Slowing consumer demand and a softening business climate in the US have hit PC sales hard, according to International Data Corporation's (IDC) latest report.
Recent announcements from PC manufacturers, including Apple, IBM, Dell and Gateway have underlined the importance of the slowdown. As a result, Gateway has been forced to lay off ten per cent of staff and Apple has returned its first loss-making quarter in three years.
Low growth Worldwide 36.7 million units were sold in the fourth quarter of 2000 – while this shows growth of 9.2 per cent, this growth was less than analysts originally expected.
The US market saw growth of only 0.3 per cent in the fourth quarter of 2000, falling 3.6 per cent from the third quarter to the fourth quarter, IDC said.
Asia and the emerging economies returned better results, but IDC believes that overall the figures suggest that the PC market has reached saturation much sooner than industry experts expected.
Roger Kay, manager of IDC's PC program, said: "I think that at one point, not very long ago, we thought that PC penetration in US households would reach 99 or 98 per cent. We don't believe that anymore."
Internet devices He said PC sales are likely, over time, to make room for alternative devices for Internet access – although those devices have yet to make major inroads in the US market.
"In anticipation, people are not buying the other things. They're thinking, I don't really want to buy a PC, because maybe I'll do better with one of those cool screen things."
European PC sales, as measured by the UK research firm Context Information Services, rose 6.9 per cent in the fourth quarter over the same period in 1999. While there are few signs of a US-style economic slowdown in Europe, the PC market may be reaching saturation on the continent more quickly than expected, the company said.
Consumers' needs Non-PC devices, such as interactive television and Internet-enabled mobile phones, may be fulfilling consumers' needs, Context added.

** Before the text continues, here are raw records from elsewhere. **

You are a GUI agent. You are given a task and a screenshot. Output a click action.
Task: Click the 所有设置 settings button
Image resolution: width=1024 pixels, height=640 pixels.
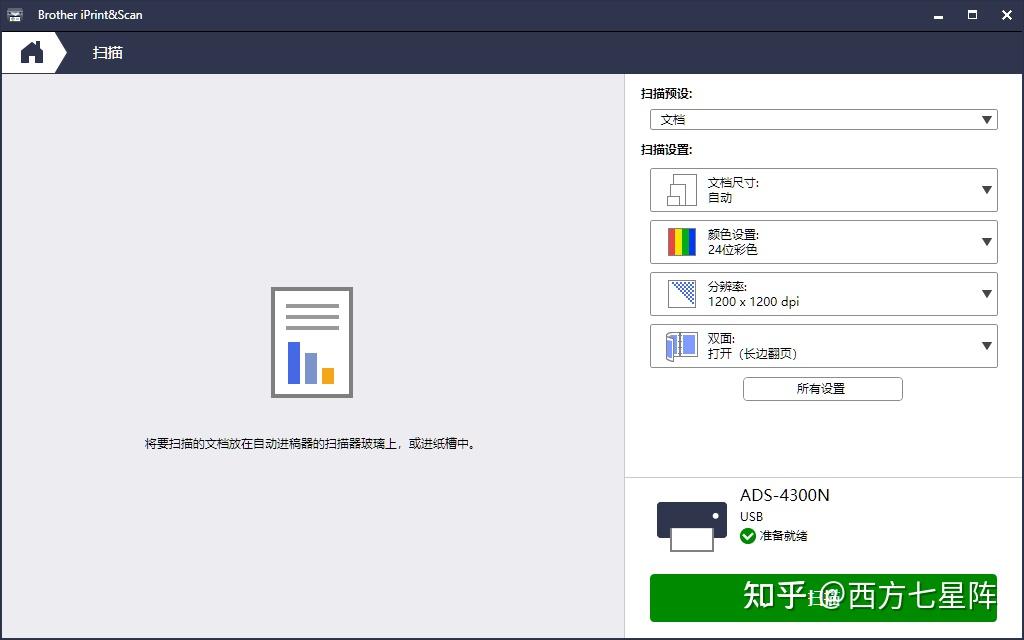(x=822, y=388)
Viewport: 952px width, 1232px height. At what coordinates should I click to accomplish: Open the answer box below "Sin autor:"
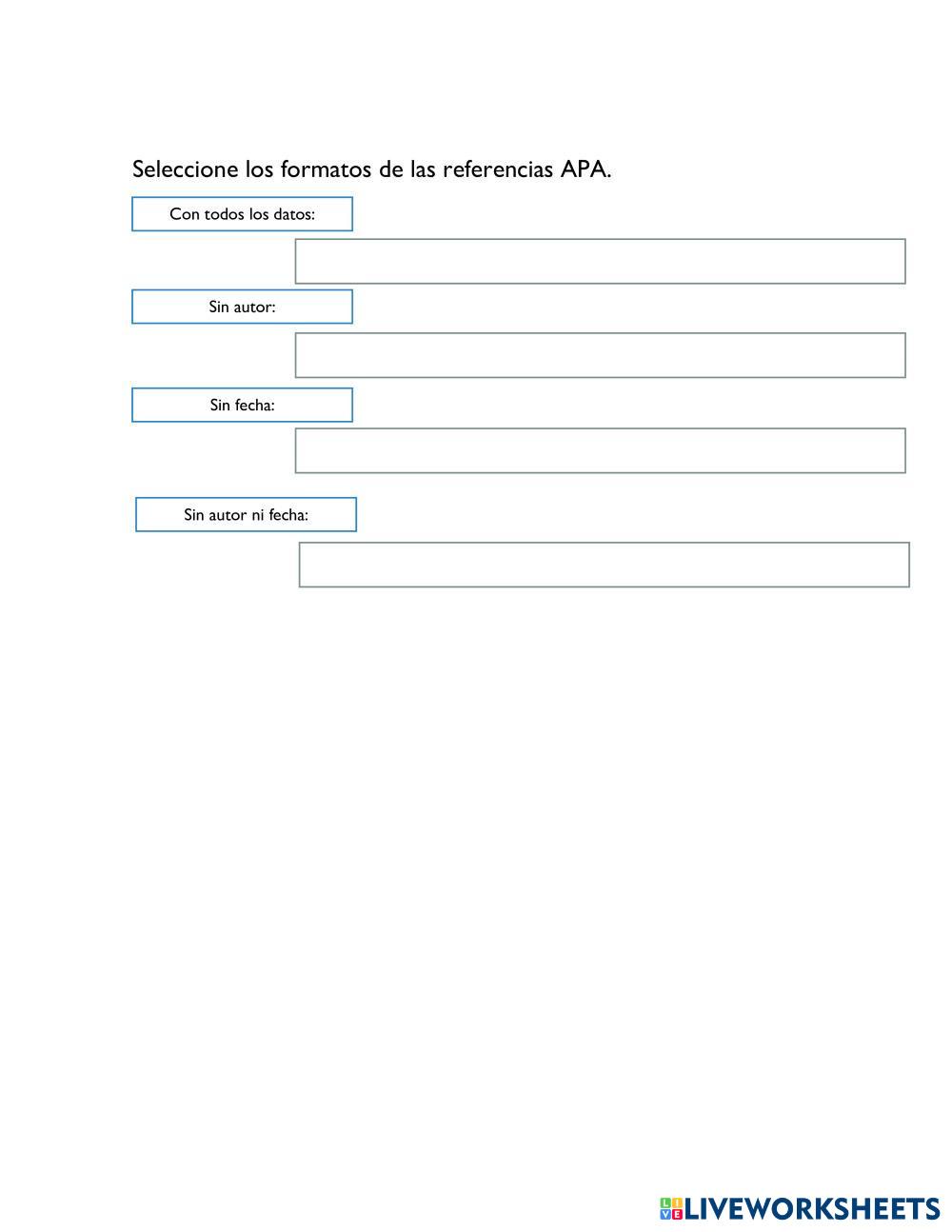[x=600, y=355]
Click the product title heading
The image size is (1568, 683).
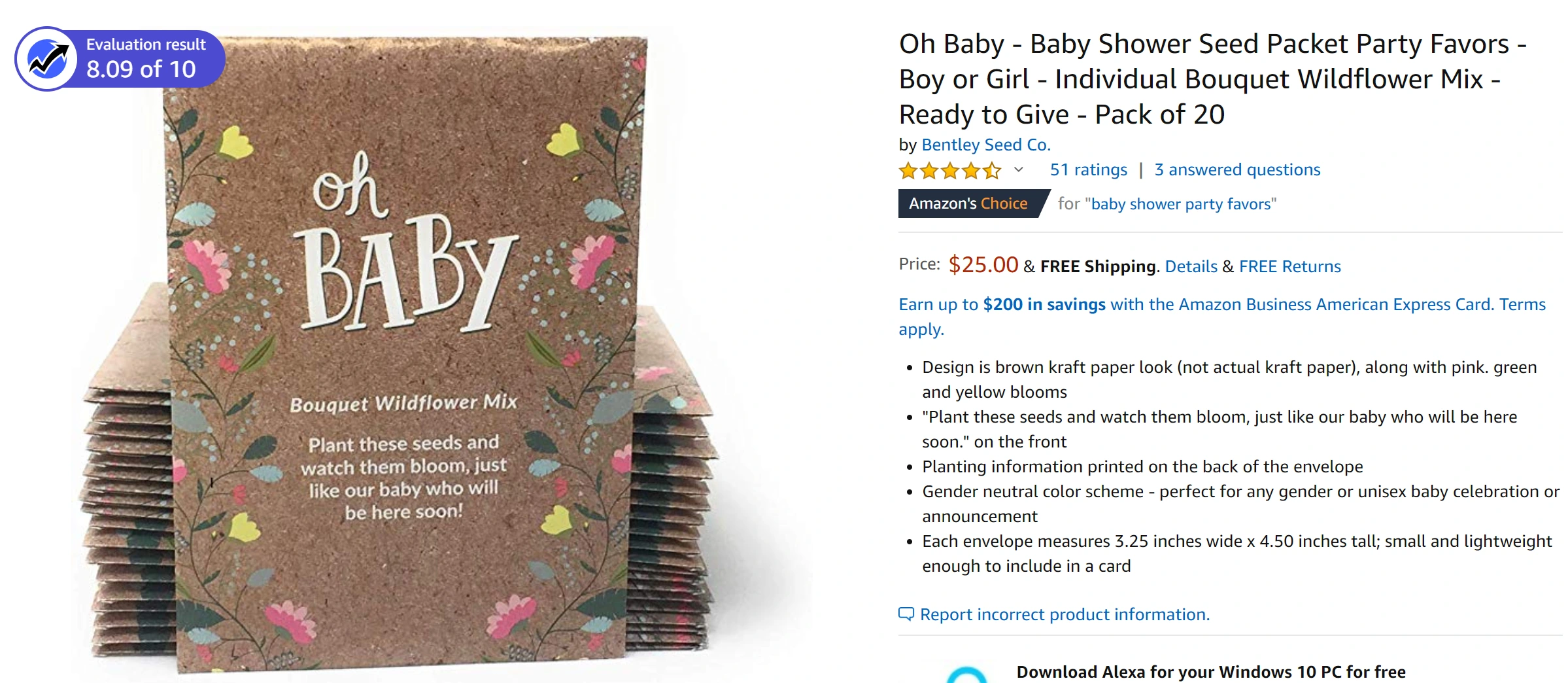click(1212, 79)
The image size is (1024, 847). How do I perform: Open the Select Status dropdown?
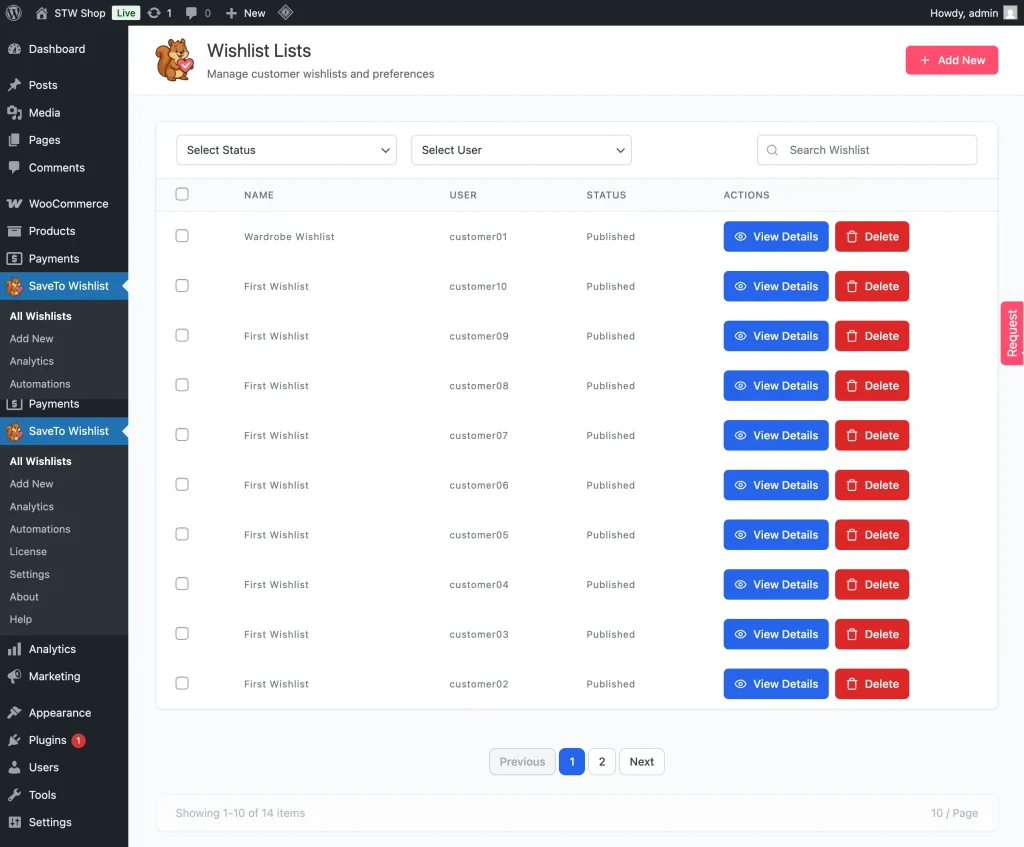(286, 150)
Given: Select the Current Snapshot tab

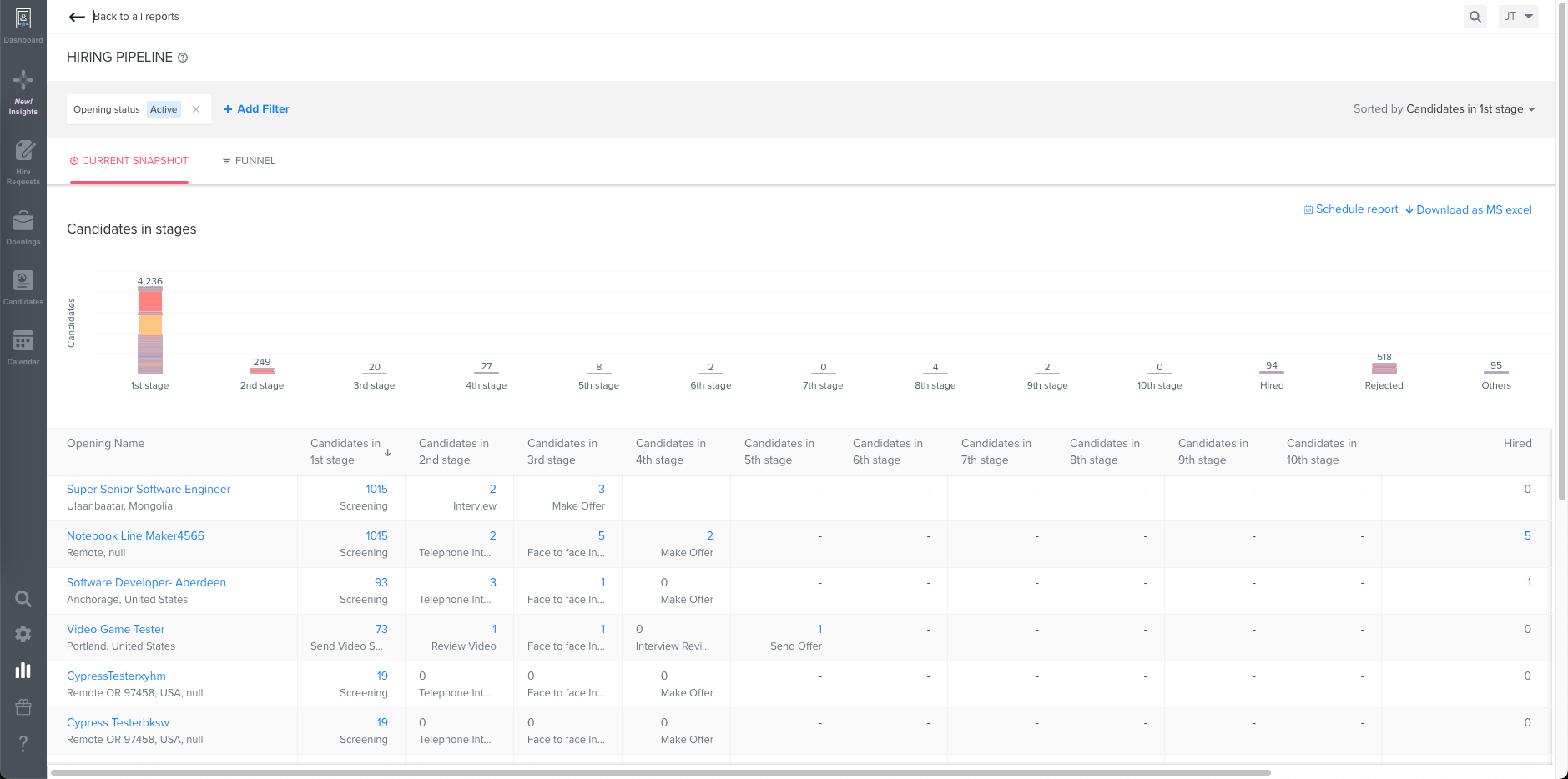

During his keynote speech at Macworld Expo, San Francisco, Apple CEO Steve Jobs had his own spin on the situation. He announced Apple's vision – Apple as a digital hub at the centre of the "digital lifestyle", adding value to the plethora of digital devices available.
He dismissed analysts and manufacturers fears of the demise of the personal computer, saying instead that we are "about to enter the third great age of the PC", which will focus on our digital lifestyles. "We don't think the PC is waning," said Jobs, "We believe that it is evolving."